On her return home she taught her brother the alphabet and how to read, and from then on he taught himself. It is interesting to note that his first days at school were when he sat the entrance examination for the University of Glasgow where he intended to enter the Faculty of Divinity. The pupils in the Nicolson Institute could remember for years afterwards his appearance in the classroom immaculately dressed in a plus-four suit and lighting his pipe in the playground during breaks from the examinations. It was probably very unusual at that time to see an older person sitting Highers along with students of school age.

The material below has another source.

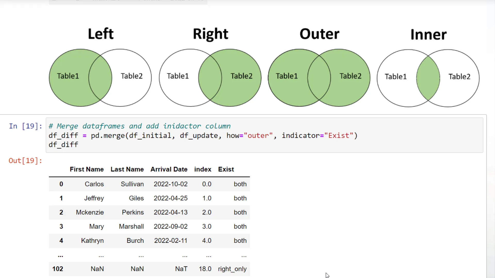The width and height of the screenshot is (495, 278).
Task: Click the Exist column header
Action: pyautogui.click(x=226, y=169)
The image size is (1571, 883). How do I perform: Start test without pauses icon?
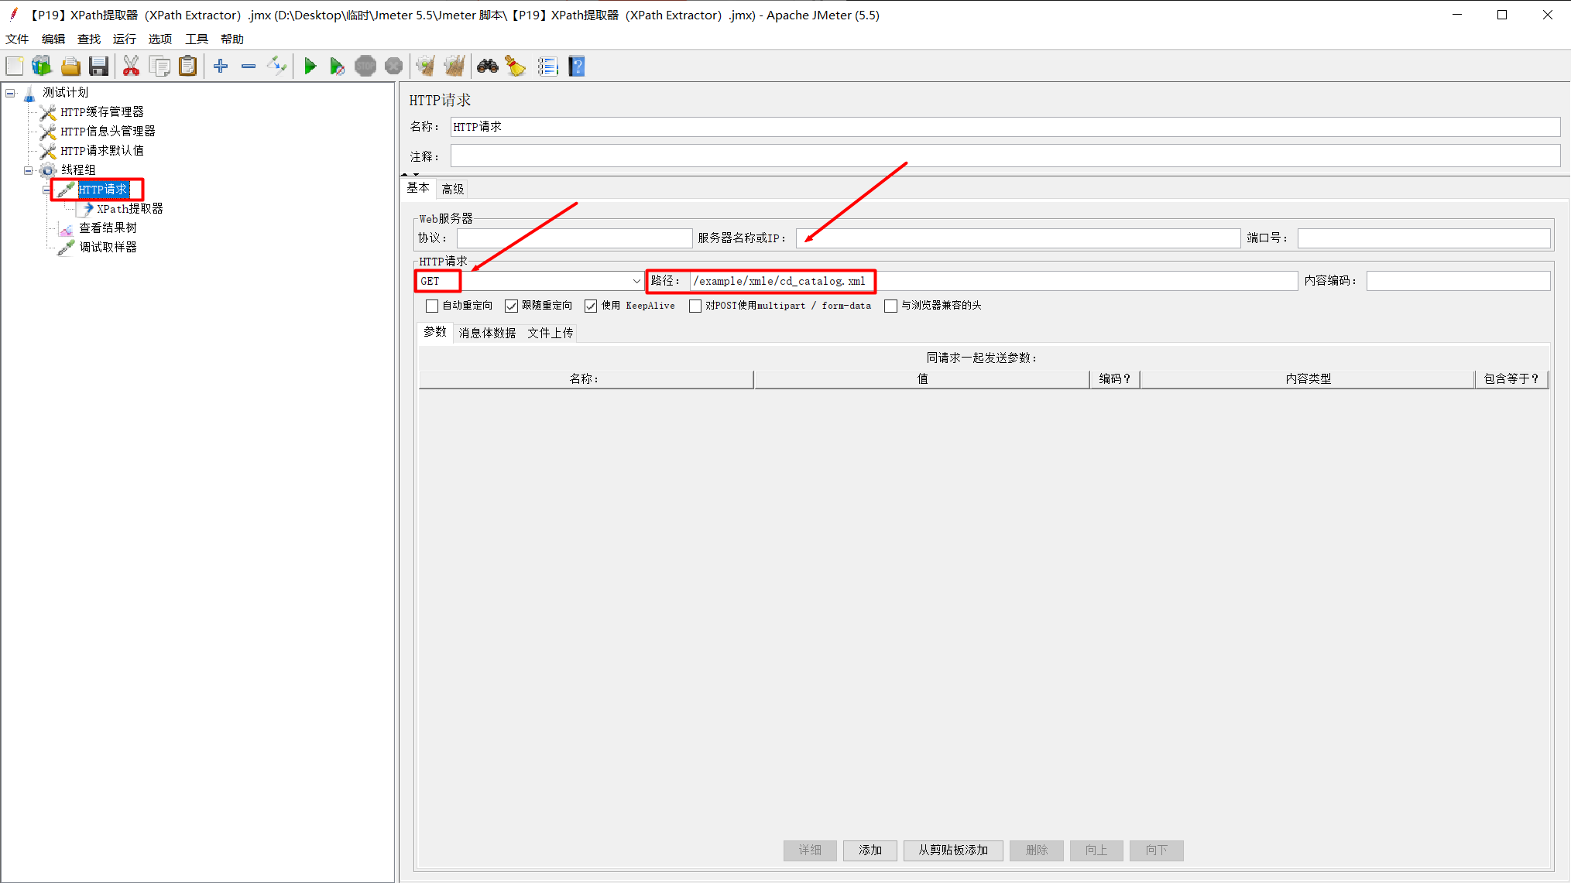[x=338, y=66]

Murdo Crola with Annabel Macleod (Barabal Dhomnaill Phoist) 29 ValtosOne of his Higher subjects which he passed with credit was Greek, and it was said of him that only once did he consult his cousin John Macdonald, Luachair, who had trained for the ministry, to elucidate something he failed to understand. From an early age he was deeply religious and was well known throughout Lewis and Harris at communion times where he was often called upon to take part in the services. His ability and reputation as a preacher was such that on the summer he was admitted to the university he was offered part-time employment as relief preacher in congregations during the holiday periods, but due to family commitments was unable to accept.

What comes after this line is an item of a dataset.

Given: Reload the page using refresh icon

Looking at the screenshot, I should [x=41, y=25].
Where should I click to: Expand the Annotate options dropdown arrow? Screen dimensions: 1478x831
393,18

That same year he took ill and was sent to Glasgow Western Infirmary for an operation. Shortly before his operation was due the Second World War was declared and being afraid that the cities would be bombed all the hospitals were cleared, causing him to be sent home. Some months afterwards he died in the Lewis hospital, Stornoway at the age of thirty-three years. [Finlay Maciver Carishader was a young boy in hospital at the same time, and remembers him as being exceptionally friendly and easy to speak with.]

Among his many talents he had the gift of bàrdachd. His Gaelic hymn Am Bata Treun has been published, his original handwritten copy having been found under his pillow in the hospital after he died. It is known that he also composed a poem about the Bernera Bridge when it was opened. It is unfortunate that so little of his written work has survived.

Always fond of a discussion he seemed to attract attention for his lucid arguments wherever he went. Whether it was politics, religion, philosophy, poetry or general knowledge, he could acquit himself well in an argument with the best of scholars. Truly a character not easily forgotten by anyone fortunate enough to have made his acquaintance.